Ce livre, ces Larmes de combat, serait donc mon legs. Ce texte testamentaire portera à jamais ma conviction, mon abattement et mes espérances. .. . En cette Sainte-Brigitte, j'ai donc compris qu'un jour, pas si lointain peut-être, là où je serai, je sentirai ce souffle de vie pour lequel j'ai lutté toute mon existence. Un souffle vivifiant, puissant et novateur. Un souffle invincible venir de celles et de ceux qui parviendront à ouvrir à jamais les grilles de ce monde immenses de rêves et de douleurs muettes qu'est l'animalité. Mon passage sur terre n'aura donc pas été vain. Et mon âme sera enfin en paix.

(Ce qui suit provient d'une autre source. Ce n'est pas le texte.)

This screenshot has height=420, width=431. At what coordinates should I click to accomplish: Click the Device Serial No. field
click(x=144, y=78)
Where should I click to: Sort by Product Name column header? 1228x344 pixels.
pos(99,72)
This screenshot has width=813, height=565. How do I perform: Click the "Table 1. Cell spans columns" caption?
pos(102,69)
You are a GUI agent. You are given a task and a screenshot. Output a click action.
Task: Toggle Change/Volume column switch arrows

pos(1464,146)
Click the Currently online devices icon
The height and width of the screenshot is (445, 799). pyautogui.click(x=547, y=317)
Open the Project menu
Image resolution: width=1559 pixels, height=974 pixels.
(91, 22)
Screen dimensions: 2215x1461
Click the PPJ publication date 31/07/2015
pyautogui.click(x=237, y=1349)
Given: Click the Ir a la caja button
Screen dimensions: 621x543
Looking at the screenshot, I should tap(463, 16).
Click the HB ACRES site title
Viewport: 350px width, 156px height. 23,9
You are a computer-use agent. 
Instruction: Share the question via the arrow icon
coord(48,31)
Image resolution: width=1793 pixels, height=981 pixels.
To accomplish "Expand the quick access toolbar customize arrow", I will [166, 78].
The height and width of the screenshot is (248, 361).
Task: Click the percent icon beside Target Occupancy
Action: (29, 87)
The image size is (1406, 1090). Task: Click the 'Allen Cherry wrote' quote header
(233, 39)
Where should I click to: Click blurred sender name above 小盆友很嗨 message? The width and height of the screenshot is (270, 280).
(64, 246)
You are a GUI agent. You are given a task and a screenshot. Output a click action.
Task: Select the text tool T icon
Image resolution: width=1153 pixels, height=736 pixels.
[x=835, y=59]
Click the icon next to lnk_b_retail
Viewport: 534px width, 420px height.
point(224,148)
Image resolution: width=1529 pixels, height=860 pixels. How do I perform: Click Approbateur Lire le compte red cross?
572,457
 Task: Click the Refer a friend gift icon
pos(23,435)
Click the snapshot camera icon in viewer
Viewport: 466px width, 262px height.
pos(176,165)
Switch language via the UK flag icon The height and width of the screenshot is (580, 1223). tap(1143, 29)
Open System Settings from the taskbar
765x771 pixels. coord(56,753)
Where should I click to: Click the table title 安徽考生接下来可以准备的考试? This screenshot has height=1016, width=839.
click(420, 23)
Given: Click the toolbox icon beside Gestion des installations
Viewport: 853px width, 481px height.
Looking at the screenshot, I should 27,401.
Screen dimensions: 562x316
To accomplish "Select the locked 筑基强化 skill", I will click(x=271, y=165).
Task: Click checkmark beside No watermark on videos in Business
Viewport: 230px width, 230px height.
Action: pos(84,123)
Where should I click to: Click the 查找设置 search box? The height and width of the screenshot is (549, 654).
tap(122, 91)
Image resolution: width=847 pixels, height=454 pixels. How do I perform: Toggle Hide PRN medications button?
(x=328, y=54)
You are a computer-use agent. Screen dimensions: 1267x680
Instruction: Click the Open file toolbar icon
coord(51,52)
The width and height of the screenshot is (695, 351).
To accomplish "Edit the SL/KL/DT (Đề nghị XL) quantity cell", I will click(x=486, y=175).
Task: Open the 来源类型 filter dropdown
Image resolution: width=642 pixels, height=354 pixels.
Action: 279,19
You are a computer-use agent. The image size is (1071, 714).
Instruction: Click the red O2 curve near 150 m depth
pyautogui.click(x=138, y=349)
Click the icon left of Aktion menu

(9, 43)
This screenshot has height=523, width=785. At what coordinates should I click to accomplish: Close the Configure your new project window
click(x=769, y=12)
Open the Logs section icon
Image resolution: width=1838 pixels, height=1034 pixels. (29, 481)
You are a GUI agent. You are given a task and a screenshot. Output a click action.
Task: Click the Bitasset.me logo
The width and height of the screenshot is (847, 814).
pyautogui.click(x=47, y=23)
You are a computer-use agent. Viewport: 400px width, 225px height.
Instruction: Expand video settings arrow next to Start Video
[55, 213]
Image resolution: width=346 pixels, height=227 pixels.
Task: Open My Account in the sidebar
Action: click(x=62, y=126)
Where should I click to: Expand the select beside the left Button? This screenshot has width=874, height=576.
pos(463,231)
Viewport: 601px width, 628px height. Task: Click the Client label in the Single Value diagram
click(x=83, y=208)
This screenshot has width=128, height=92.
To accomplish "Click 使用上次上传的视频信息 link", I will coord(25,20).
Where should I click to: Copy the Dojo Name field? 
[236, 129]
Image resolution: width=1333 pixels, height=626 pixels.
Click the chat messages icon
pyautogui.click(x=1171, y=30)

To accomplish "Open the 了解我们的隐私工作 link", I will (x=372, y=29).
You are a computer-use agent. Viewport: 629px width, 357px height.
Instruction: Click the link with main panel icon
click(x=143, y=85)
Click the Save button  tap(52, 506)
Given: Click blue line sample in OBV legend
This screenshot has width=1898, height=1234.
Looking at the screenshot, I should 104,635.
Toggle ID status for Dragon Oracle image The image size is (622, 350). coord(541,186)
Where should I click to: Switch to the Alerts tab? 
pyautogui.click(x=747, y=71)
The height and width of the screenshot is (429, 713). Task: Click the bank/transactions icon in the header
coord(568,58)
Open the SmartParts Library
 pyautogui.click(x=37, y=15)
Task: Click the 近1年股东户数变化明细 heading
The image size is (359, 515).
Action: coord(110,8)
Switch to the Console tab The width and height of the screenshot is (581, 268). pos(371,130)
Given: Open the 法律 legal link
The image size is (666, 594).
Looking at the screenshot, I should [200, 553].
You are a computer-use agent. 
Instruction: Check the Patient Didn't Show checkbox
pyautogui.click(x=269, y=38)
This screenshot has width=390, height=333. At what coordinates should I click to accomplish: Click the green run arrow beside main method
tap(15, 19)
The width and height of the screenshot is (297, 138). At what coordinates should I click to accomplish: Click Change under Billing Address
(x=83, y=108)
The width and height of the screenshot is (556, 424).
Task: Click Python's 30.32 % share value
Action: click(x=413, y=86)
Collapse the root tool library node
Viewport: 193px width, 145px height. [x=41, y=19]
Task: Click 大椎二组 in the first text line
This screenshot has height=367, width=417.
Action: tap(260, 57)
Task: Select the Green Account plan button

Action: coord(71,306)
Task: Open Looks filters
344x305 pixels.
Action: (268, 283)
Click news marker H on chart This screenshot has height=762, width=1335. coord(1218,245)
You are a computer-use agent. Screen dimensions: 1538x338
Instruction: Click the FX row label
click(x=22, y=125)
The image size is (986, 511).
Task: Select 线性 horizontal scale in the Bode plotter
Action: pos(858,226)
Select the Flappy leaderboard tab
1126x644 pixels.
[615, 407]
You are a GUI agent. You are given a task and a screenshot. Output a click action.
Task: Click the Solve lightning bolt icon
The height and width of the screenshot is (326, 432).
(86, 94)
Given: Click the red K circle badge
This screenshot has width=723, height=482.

Parallèlement à ma fondation, si je m'occupe de personnes dans le besoin, âgées, malades, ou simplement seules, c'est dans un cadre plus personnel. Il est vrai que personne ne le sait.
Ce qui me fait peur, c'est de faire partie des humains. On m'a souvent reproché de mépriser ces derniers, en vérité ce sont les humains tournés vers eux-mêmes que je n'estime pas, les esprits étriqués, les Narcisse et les arrogants.
Avec le recul, je me rends compte que ce choix de m'occuper des animaux va plus loin qu'une direction donnée à ma vie, c'est une mission, celle d'aider l'autre et mon prochain animal. .. Le symbole de mon combat reste les bébés phoques. Je suis mondialement connu pour cette photographie prise en 1977 sur la banquise avec un “ blanchon ”.